# Zu bearbeiten:
**1)** In welchem Musikvideo ist laut dem vorliegenden Text zu sehen, wie ein Bodyguard die befragte Person wegschubst?
**2)** Welche geografischen Namen kommen im vorliegenden Text vor, auch solche, die nur als Teil eines anderen Wortes erscheinen?

# Vorliegender Text:
Hattest du dann auch direkt mit der legendären Aggro-Berlin-Geschichte zu tun? Die hatten ja einen ähnlich kuriosen Einstieg in den splash!-Kosmos und wurden anfänglich vom Veranstalter aus auch eher mit Skepsis beäugt …
Klar, die Aggro-Leute waren ähnlich unbeliebt und mussten ihre Daseinsberechtigung auch erst unter Beweis stellen. Das war eben auch harter, aggressiver Berliner Straßenrap. Allerdings waren wir zu diesem Zeitpunkt schon nicht mehr gut miteinander, als die hier ihre großen Auftritte hatten. Es gibt eine Szene in Sidos Musikvideo zu „Mama ist Stolz“, in der man sieht, wie sein Bodyguard mich wegschubst. Das ist in genau in diesem ersten Aggro-Jahr hier auf dem splash! passiert, als die in diesem Zelt gespielt haben …
Das klingt ja alles ziemlich abenteuerlich! Die Auflagen, von denen du gerader erzählst waren aber alle noch auf dem alten Gelände in Chemnitz, oder?
Ja! Dort habe ich übrigens auch lange Jahre die MZEE-Stage gemacht, auf der Battles stattgefunden haben. Und auch den Royal–Bunker-Stand haben wir auf dem Gelände bei Burg Rabenstein immer aufgebaut.

# Aufgelistete Daten:
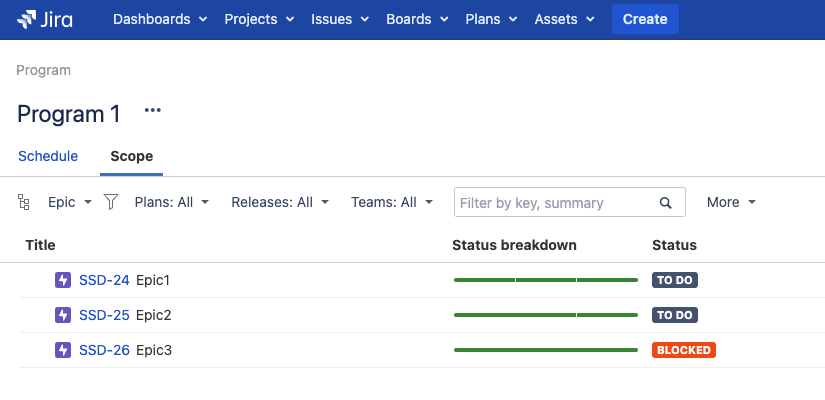
Task: Click the epic icon for SSD-24
Action: click(x=63, y=280)
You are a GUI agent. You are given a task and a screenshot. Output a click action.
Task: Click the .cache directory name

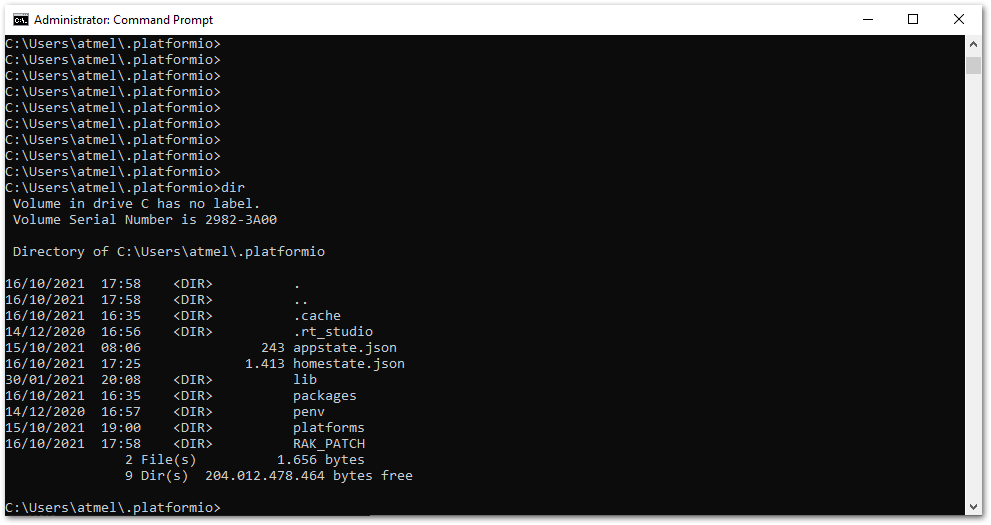[x=317, y=315]
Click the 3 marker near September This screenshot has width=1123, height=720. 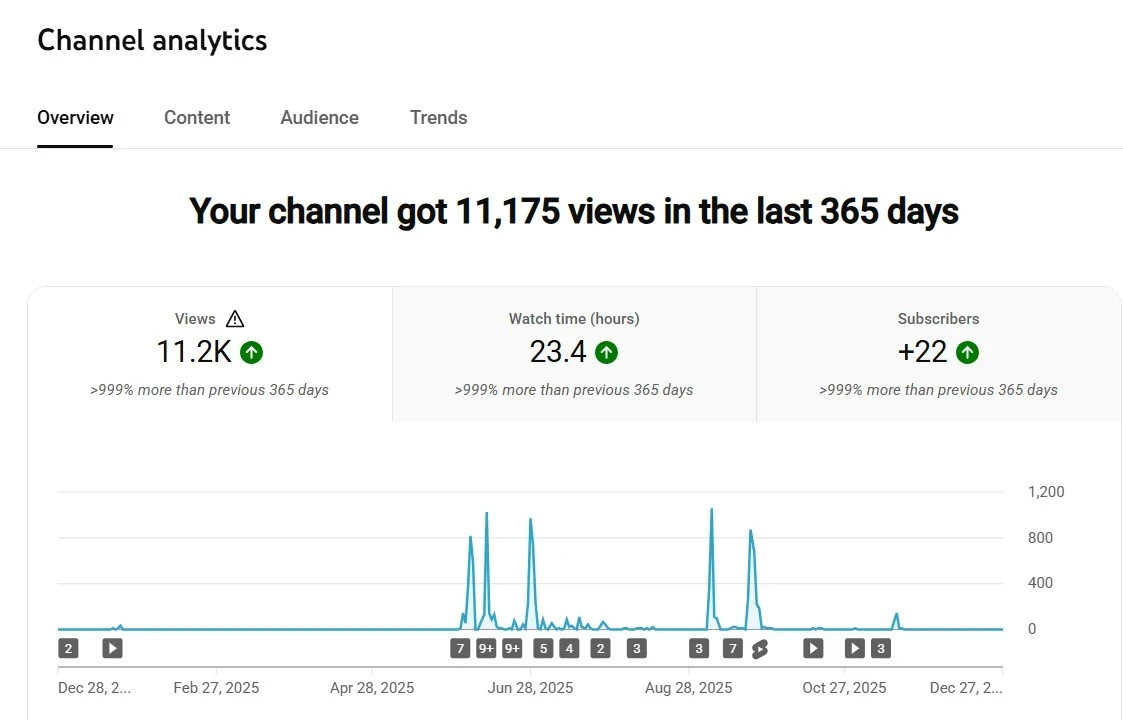[699, 648]
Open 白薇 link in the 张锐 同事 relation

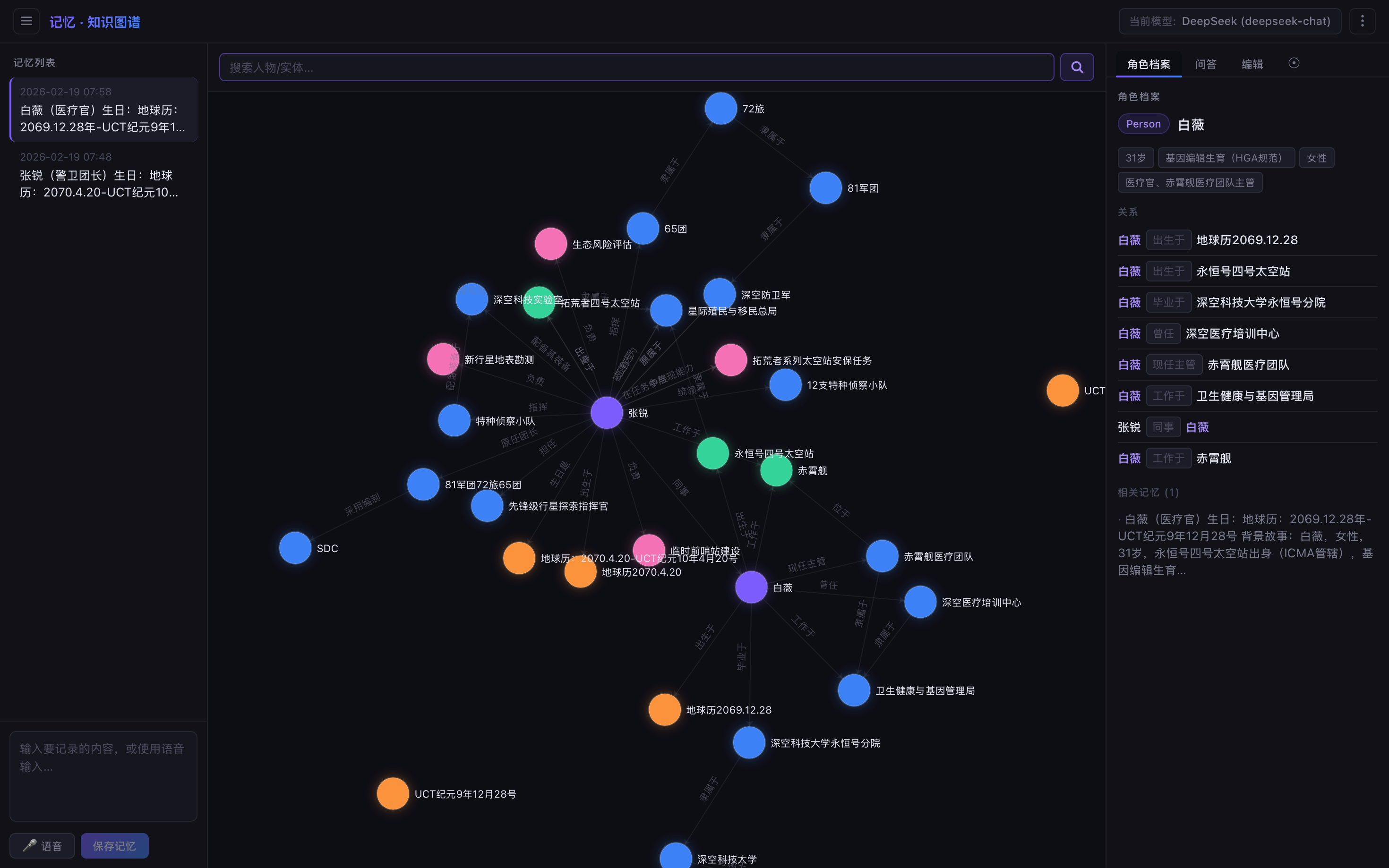point(1197,426)
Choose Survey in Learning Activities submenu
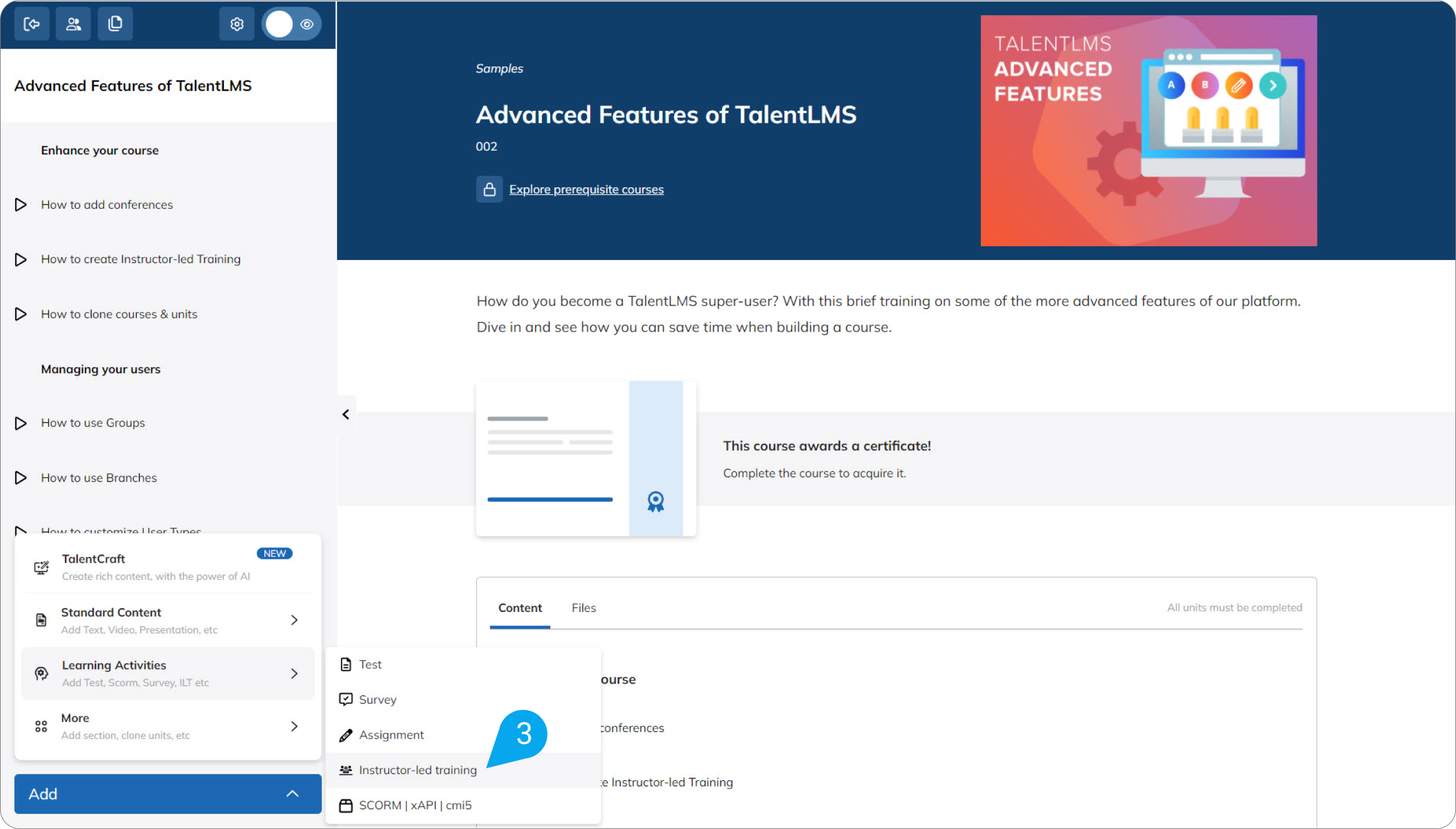 378,699
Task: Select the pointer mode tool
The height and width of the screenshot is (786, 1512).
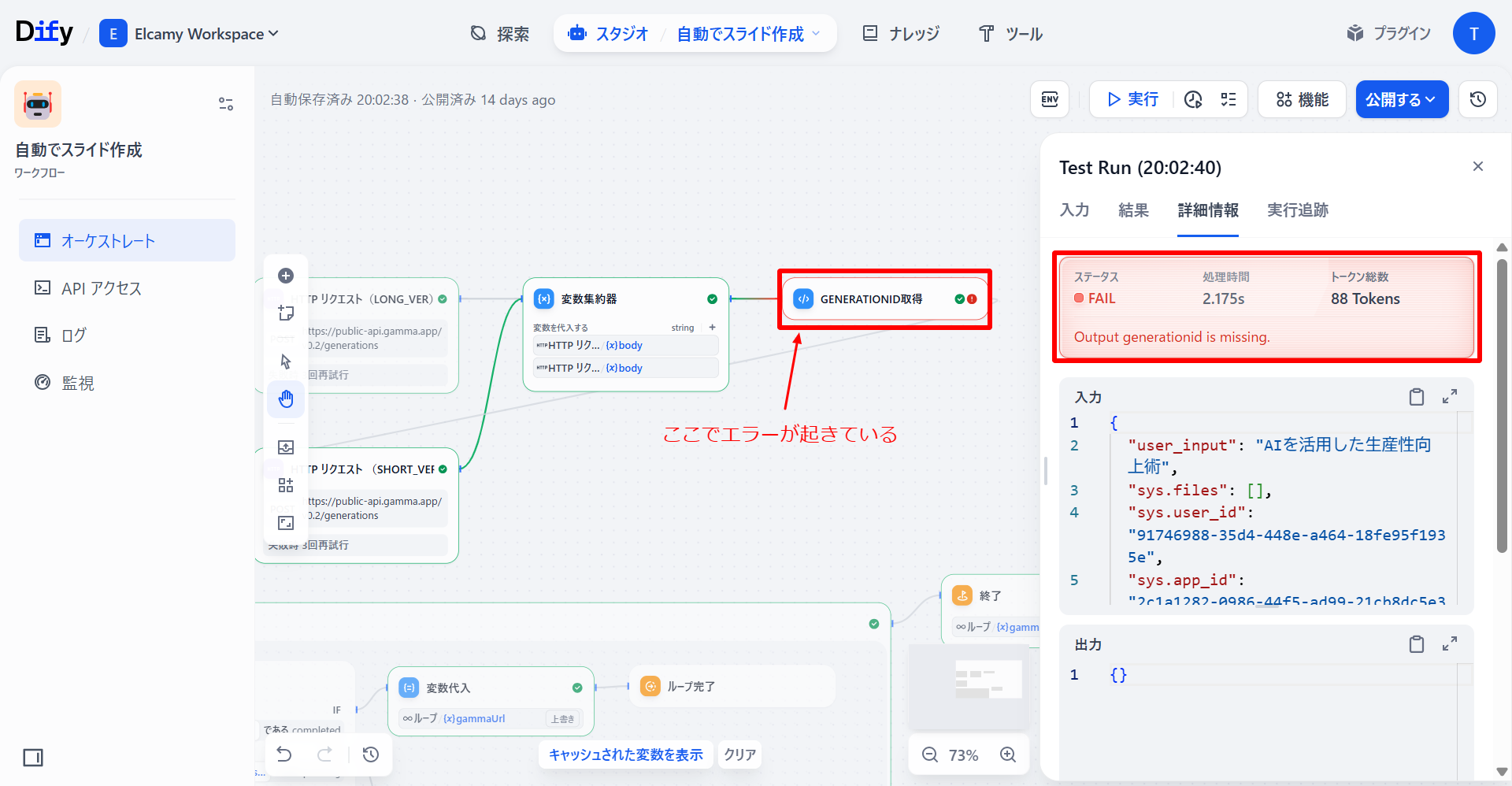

# Lösungen:
**1)** In Sidos Musikvideo zu „Mama ist Stolz“.

**2)** Berlin (in „Aggro-Berlin“ und „Berliner“), Chemnitz, Burg Rabenstein